In the present study, we combined traditional diffusion parameters and advanced diffusion metrics to investigate the microstructural organization in preterm infants with and without BI, and also explored the white matter developmental patterns. We found that: (1) in BI preterm infants, higher ODI was observed in PLIC, which was positively correlated with brain injuries severity; (2) during the longitudinal period, most of the tracts in non-injured preterm infants had increased FA and Vic, decreased MD and ODI, which indicated a well development situation, while in BI preterm infants, only a few tracts developed, and the developmental mode was different from the non-injured preterm.
Increased FA and decreased MD are reflective of mature microstructural organization of white matter fiber tracts⁴. However, DTI parameters cannot sensitively distinguish between different cellular properties including myelination, axon density, and axon coherence or geometry⁵. NODDI has the potential to provide a more specific axon density and dispersion of axon orientation, which can be related to the typical children development and better motor performance^{6, 7}. In line with these previous studies, we found higher FA and Vic, lower MD and ODI during early brain development for non-injured preterm infants, which may indicate normal development. This will have to be followed up by neurobehavioral exams at a later time point.

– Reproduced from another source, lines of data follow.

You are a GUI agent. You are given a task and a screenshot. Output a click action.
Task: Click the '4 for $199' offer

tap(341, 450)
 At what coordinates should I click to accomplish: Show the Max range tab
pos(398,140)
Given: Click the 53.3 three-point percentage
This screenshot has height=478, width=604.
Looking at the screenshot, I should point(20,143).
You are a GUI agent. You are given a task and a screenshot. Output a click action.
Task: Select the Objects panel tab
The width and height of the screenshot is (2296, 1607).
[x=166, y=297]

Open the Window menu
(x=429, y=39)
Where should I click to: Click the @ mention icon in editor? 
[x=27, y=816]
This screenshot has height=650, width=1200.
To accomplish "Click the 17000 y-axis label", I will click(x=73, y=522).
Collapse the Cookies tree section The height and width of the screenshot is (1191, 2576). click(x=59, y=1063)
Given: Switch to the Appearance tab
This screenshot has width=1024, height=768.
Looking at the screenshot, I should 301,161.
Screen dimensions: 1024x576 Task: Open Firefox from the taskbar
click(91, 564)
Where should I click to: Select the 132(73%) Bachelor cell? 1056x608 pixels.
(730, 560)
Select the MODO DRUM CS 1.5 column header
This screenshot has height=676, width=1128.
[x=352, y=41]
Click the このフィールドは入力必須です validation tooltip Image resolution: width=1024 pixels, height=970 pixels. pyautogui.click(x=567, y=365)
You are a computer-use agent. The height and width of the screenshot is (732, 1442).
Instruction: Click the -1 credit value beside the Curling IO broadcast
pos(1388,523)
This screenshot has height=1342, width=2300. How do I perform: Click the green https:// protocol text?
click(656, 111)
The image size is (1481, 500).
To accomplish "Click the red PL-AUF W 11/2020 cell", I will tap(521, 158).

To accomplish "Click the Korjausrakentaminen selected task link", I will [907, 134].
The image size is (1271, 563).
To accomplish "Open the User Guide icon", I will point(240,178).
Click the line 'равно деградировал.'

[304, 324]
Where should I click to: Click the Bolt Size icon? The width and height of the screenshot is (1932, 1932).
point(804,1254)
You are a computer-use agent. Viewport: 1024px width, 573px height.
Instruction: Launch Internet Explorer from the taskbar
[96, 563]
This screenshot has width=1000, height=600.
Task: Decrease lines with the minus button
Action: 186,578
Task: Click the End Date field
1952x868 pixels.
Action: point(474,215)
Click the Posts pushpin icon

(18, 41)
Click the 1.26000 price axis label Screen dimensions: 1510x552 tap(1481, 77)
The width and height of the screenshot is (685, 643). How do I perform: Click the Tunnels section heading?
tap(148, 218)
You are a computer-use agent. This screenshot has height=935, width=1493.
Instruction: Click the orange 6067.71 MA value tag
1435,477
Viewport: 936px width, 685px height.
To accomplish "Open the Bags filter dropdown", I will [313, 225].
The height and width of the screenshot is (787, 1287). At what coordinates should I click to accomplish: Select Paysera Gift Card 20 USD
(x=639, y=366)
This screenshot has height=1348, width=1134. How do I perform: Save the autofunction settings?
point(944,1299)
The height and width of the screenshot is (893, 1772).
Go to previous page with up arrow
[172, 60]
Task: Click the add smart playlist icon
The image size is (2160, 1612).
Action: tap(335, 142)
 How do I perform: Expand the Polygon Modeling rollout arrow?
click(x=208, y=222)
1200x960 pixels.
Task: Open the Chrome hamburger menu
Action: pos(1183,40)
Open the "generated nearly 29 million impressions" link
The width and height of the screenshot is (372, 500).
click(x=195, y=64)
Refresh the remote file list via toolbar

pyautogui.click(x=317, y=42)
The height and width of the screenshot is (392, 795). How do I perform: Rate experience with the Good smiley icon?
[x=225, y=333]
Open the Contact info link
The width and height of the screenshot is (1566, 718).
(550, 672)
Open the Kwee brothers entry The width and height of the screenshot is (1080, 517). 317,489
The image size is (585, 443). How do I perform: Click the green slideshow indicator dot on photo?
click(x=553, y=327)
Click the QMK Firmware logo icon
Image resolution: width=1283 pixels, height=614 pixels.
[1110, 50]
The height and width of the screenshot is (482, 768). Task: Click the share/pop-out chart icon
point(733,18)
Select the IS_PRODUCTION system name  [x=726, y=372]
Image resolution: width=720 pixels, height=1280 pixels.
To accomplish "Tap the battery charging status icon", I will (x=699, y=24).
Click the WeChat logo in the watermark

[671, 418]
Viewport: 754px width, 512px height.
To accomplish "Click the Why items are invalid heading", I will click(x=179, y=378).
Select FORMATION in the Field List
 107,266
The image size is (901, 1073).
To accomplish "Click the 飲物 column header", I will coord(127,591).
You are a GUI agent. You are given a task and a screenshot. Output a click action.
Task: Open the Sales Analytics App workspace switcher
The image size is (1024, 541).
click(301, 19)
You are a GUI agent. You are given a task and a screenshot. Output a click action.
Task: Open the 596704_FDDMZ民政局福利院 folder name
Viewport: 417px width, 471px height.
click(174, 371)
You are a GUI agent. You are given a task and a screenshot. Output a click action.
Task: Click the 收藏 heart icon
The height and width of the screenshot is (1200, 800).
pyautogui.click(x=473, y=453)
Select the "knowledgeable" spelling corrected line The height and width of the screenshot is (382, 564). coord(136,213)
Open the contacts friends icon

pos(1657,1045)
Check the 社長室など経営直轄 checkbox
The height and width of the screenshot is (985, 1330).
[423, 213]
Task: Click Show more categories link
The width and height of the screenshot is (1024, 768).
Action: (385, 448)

We also observed higher ODI in PLIC in BI preterm infants. Internal capsule often characterized by the lower dispersion, the higher ODI may reflect the delayed maturation. Additionally, ODI in internal capsule was positively correlated with brain injuries severity, which further indicate increased injury is associated with increased developmental delays. In non-injured preterm infants’ internal capsule, increased FA, Vic, and decreased MD suggested the normal myelination and neurite formation. While in BI infants, development of internal capsule only correlated with decreased ODI, reflected the remodeling of axon geometry. These results suggest that the developmental trajectory in BI infants is different from those preterm infants without injury.